Snell didn’t see a snap on offense in the first two games, against Southern Mississippi and Florida. The Wildcats lost them both.

The third game, against New Mexico State, Snell got his first college handoffs — 17 of them, for 136 yards and four touchdowns. Kentucky won easily. He’s been a surprise star ever since.

Heading into a game at Texas A&M on Saturday, Snell is seventh nationally in rushing yards (639), tied for fourth in rushing touchdowns (eight) and first in carries (115). He is the key to a pad-thumping Kentucky offense that leads the SEC in rushing and is second in time of possession. Aggies coach Jimbo Fisher thinks so highly of Snell that he compared him this week to another running back who once was deemed a step slow: NFL all-time leading rusher Emmitt Smith.

“Emmitt had all the big plays and all that, but Emmitt made yards on everything he did,” Fisher said. “… It’s just constantly moving the chains. He’s strong and powerful and all of a sudden, he breaks out. He’s very patient. He finds space in places where there shouldn’t be.”

Fitting.

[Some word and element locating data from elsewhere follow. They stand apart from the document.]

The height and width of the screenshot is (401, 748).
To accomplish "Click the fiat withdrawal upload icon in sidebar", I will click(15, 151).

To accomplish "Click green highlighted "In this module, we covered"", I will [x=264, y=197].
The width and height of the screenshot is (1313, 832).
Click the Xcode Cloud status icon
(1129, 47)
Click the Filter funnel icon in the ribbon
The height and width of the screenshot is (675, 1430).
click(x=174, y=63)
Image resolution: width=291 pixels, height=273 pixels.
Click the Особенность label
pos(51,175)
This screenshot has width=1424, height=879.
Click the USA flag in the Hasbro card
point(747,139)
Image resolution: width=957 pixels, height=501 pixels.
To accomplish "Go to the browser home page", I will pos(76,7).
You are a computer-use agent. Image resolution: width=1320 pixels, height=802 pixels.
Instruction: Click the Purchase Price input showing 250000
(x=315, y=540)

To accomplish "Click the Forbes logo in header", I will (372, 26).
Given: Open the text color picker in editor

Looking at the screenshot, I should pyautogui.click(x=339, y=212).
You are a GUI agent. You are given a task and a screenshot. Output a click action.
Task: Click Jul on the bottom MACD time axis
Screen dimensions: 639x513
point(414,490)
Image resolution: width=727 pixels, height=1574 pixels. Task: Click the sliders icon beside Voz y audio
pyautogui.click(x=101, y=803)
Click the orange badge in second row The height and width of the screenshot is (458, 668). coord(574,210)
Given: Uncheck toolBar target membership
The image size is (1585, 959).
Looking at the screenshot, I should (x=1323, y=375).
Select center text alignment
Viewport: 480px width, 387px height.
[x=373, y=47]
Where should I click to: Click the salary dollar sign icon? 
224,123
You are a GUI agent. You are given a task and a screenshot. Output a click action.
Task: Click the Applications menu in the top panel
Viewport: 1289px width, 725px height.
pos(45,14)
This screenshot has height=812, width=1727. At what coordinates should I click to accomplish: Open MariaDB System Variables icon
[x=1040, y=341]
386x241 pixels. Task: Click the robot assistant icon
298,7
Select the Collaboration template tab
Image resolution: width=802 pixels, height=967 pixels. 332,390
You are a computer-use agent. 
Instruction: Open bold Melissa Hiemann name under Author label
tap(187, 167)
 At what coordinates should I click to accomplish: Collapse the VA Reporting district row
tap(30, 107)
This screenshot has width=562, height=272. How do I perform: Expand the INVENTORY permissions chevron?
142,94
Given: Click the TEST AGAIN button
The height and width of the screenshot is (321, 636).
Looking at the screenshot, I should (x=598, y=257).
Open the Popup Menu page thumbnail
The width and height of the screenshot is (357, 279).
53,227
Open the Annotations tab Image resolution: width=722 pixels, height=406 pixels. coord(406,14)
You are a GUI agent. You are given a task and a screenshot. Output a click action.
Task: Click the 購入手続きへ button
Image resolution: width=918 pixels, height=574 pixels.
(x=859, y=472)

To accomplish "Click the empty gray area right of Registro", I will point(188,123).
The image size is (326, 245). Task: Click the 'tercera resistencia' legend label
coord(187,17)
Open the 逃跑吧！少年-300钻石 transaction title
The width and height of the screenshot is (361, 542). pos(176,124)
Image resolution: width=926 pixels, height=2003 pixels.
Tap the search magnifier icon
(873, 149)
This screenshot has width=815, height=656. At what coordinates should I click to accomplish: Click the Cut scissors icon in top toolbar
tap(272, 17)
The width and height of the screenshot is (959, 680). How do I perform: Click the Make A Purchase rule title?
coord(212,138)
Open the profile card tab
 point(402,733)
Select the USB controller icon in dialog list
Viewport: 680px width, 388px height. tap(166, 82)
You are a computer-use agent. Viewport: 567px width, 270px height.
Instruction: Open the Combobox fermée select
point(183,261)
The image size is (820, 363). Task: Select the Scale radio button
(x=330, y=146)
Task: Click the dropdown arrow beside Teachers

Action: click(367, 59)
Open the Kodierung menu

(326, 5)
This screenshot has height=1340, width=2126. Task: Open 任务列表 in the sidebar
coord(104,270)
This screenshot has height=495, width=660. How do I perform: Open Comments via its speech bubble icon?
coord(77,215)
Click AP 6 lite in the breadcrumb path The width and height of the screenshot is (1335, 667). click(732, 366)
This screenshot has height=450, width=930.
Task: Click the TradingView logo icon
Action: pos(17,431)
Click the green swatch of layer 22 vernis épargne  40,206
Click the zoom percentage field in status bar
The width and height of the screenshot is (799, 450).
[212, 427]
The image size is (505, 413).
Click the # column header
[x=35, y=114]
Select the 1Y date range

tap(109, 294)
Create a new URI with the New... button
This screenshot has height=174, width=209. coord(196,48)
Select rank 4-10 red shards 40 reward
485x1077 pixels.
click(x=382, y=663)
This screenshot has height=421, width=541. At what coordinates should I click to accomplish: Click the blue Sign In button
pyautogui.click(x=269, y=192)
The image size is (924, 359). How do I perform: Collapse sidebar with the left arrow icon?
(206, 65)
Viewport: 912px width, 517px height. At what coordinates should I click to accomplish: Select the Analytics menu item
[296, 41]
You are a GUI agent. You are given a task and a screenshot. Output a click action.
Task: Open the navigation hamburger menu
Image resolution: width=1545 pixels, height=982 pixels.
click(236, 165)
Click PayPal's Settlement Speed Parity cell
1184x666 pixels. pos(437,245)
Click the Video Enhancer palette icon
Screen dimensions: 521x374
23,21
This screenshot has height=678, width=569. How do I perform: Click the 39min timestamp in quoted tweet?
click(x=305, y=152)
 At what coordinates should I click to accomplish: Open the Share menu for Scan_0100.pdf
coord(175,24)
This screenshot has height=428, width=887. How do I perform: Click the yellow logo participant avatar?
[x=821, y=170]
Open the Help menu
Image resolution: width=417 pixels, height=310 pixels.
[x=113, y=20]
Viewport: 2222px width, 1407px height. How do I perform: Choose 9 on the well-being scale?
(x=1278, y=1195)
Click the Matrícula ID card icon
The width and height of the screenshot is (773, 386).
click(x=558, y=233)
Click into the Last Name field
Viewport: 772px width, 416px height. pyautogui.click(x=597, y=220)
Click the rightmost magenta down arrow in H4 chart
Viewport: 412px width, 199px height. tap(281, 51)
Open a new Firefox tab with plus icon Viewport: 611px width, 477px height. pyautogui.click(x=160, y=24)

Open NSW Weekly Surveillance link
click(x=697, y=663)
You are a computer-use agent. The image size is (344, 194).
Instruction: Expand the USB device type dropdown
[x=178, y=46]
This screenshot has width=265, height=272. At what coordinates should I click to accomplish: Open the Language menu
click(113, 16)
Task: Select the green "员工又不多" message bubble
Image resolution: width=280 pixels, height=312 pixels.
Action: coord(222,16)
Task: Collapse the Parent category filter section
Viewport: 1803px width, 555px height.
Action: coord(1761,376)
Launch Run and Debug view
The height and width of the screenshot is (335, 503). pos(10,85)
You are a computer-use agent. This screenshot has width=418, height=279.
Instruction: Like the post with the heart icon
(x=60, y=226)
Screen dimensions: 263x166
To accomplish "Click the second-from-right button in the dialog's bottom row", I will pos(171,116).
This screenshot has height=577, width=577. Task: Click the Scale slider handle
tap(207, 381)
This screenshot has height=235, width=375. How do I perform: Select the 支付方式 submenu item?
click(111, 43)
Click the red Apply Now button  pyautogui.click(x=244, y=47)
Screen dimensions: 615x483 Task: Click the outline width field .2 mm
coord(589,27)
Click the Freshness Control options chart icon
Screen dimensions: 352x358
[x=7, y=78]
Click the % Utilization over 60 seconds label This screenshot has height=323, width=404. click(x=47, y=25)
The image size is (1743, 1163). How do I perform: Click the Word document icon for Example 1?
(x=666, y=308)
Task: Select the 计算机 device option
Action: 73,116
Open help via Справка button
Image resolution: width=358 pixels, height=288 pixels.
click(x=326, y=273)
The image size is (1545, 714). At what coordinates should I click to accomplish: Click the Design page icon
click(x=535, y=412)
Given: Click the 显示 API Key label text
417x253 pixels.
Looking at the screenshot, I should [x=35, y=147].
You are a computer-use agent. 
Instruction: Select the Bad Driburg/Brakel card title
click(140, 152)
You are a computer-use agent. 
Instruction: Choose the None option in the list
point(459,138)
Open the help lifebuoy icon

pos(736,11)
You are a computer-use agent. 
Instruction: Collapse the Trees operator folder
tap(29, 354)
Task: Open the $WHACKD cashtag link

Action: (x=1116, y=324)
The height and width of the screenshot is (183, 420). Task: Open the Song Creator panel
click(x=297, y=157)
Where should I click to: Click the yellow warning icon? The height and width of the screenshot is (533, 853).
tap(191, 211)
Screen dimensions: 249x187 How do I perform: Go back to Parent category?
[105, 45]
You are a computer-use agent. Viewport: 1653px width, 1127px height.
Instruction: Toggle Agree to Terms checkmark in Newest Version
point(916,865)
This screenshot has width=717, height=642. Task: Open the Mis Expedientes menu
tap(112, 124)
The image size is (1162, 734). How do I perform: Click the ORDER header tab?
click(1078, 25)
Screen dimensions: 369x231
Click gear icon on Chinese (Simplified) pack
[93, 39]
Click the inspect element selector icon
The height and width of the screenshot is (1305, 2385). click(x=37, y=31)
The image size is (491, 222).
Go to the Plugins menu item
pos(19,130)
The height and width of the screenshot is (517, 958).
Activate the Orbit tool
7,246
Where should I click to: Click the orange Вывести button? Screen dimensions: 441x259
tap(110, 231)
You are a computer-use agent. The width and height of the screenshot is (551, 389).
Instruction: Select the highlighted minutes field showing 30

Because there wasn’t supposed to be space for Benny Snell at the top of college football.

How Snell feels about Heisman talk

The word is out at the Waffle House.

Benny Snell likes to grab breakfast at the Waffle House near his Lexington house — a bowl of sausage, eggs, bacon and onions, with a shot of ketchup — and he usually gets it to go. Nobody ever paid special attention to him until he started showing up on TV this season as the face of the surprising Wildcats. Now, the Waffle House staff makes a fuss when he comes in.

He’s kind of a big deal. Working his way up school and conference record lists, and Heisman Trophy polls as well. Heart, as always, on his sleeve, Snell says it’s about time he’s considered a Heisman candidate.

“Here it comes,” he said. “Here it comes late. The numbers have been there. The winning games, now it’s coming. It’s a blessing.”

While the national admiration is growing, an interesting dynamic is at work locally. At a blueblood basketball power, a football player is probably the biggest sports star on campus.

For all its success, the impermanence of Kentucky basketball makes it difficult to latch on deeply to the best players — they’re gone six months after the season starts, off to the NBA, and a new flotilla of five-star talent comes in. There also are so many of them in a given year that it’s difficult (in non-Anthony Davis seasons) to truly stand out as the leading man. And there is this: Nobody is reviving Kentucky basketball; it is permanently prominent.

Kentucky football? That’s a different deal. The careers last longer. And the high times are rarer, so the players who lead those teams stand out — Tim Couch in the 1990s, Andre Woodson in the 2000s.

But both of those guys were in-state quarterbacks. Favorite sons. Now here comes a three-star running back from Ohio to steal the hearts of the commonwealth.

Still, the success and the mounting acclaim, the attention on campus, the Waffle House love — he loves it and wants it, but doesn’t fully trust it. It’s counter-intuitive to his inner three-star.

Snell wants to keep hold of the disrespect of his teenage years. He needs to carry it with him, to keep it handy in case of motivational emergency. He wouldn’t be the same player without it.

“I play aggressive,” he said. “I wouldn’t say I play mad, but I do want to say mad at the same time. Before I go into a game, there’s always in the back of my mind that there was those doubters. There were those haters that spoke up on me, spoke up on this team, and they just put us under the bus.

“That’s why I’m very aggressive when I run. I’m on a mission. I’ve got some people to prove wrong.”